Di tengah kebingungannya karena hamil tanpa memiliki suami sah, seorang Mama dari sebuah rumah pelacuran menawarkan bantuan kepada ibu Zahra. Melihat kecantikan Fatma yang pastinya merupakan aset berharga untuk bisnisnya, dia bersedia menampung dan membiayai semua kebutuhan Fatma selama hamil, asalkan setelah anaknya lahir, Fatma bersedia menjadi salah satu pekerja seks di tempatnya dan perjanjian itu harus tertulis di atas materai agar Fatma tidak bisa ingkar.

Fatma tak memiliki pilihan, selain tidak memegang uang sama sekali dan tidak memiliki tempat tinggal, ia berpikir jika pulang ke kampung pun justru akan menimbulkan aib bagi keluarganya. Akhirnya, ia menyutujui penawaran Mama itu dengan syarat, dirinya tetap diizinkan untuk merawat Zahra bersamanya.

Sekuat tenaga, Fatma selalu mengusahakan yang terbaik untuk Zahra.

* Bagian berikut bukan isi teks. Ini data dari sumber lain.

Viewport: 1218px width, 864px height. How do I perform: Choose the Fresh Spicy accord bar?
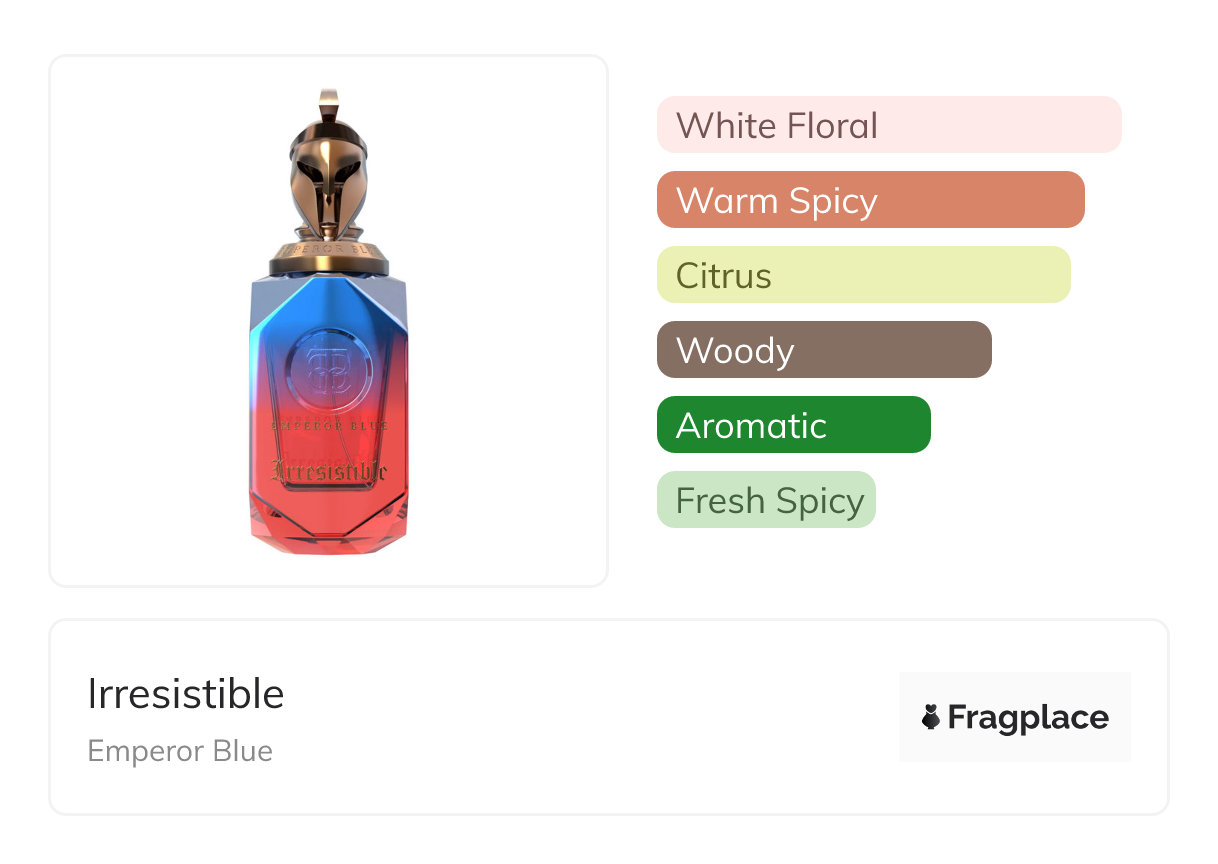[x=766, y=500]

Fatma tidak ingin hidup sang putri berakhir seperti dirinya. Oleh karena itu, ia pun terus mendorong sang putri agar bisa menyelesaikan pendidikannya sampai jenjang kuliah. Tak jarang, dirinya rela melayani dua atau tiga pria sekaligus dalam semalam untuk mendapatkan penghasilan lebih agar bisa membayar biaya sekolah sang putri.

Tak hanya itu, Fatma juga rutin melakukan perawatan terhadap tubuhnya agar tetap menarik dan laku untuk dijual sampai saat nanti sang putri berhasil lulus kuliah dan mendapat pekerjaan yang layak. Namun, ketika mengetahui sang putri yang ia harapkan kesuksesannya justru terjaring razia dan dibawa ke kantor polisi karena berbuat mesum bersama seorang pemuda di kelab, Fatma seperti kehilangan pegangan hidup. Tujuan utama hidupnya selama ini telah pupus dan dirinya sudah tak sanggup lagi untuk terus menjalani pekerjaan kotornya di kelab. Hal inilah yang membuatnya begitu terpukul hingga tak sadarkan diri dan dilarikan ke rumah sakit.

Carmila mengusap setitik air mata di sudut matanya kemudian kembali tersenyum pada Zahra. "Setelah ini, semua akan baik-baik saja. Percayalah padaku dan suamiku." Ia menoleh ke arah sang suami sambil mengangguk samar.

"Kalian tahu bahwa penggerebekan di kelab tadi diliput oleh media?" Aidan bertanya sambil menatap bergantian Aaro dan Zahra.

"Ayah, ini semua salah paham!" Aaro berkata frustrasi, berharap sang ayah bisa memercayai dirinya.

"Ayah ingin sekali percaya padamu Aa, tapi bagaimana jika gambar yang tersebar di media seperti ini?" Aidan menyerahkan selembar foto kepada Aaro.

"Ini tidak mungkin!" Aaro syok melihat gambar yang ditunjukkan sang ayah padanya. Foto itu menampilkan gambar dirinya yang sedang berbaring di atas tempat tidur, sementara Zahra berada di atas tubuhnya. Memang sekilas terlihat intim, tapi kejadiannya sama sekali tidak seperti yang dituduhkan!

"Benar atau tidaknya kalian berbuat mesum, masyarakat tidak akan mau tau atau mencari kebenaran yang sesungguhnya. Mereka melihat bukti Aa," Aidan menatap tajam sang putra, "pikirkan dampaknya jika kabar ini semakin meluas."

Aaro mematung di tempatnya. Pikirannya buntu. Ia tidak bisa memperkirakan apa yang akan terjadi jika kabar dan gambar itu tersebar luas di masyarakat. Seandainya memang hal itu akan menimbulkan skandal, lalu kenapa? Toh, selama ini dirinya tak pernah bergaul dengan masyarakat luas.

"Kau dan dia," Aidan mengedik ke arah Zahra, "bisa dikucilkan dari masyarakat. Kalian di-bully bahkan mungkin diusir dari kota ini. Bagimu tidak akan terlalu berdampak Aa, Ayah bisa saja mengirim kamu ke tempat yang jauh dan kembali setelah rumor itu dilupakan, tapi bagaimana dengan gadis itu dan ibunya?"

Aaro menganga mendengar penjelasan sang ayah. "Lalu apa yang harus Aa lakukan? Aa benar-benar tidak melakukan apapun!"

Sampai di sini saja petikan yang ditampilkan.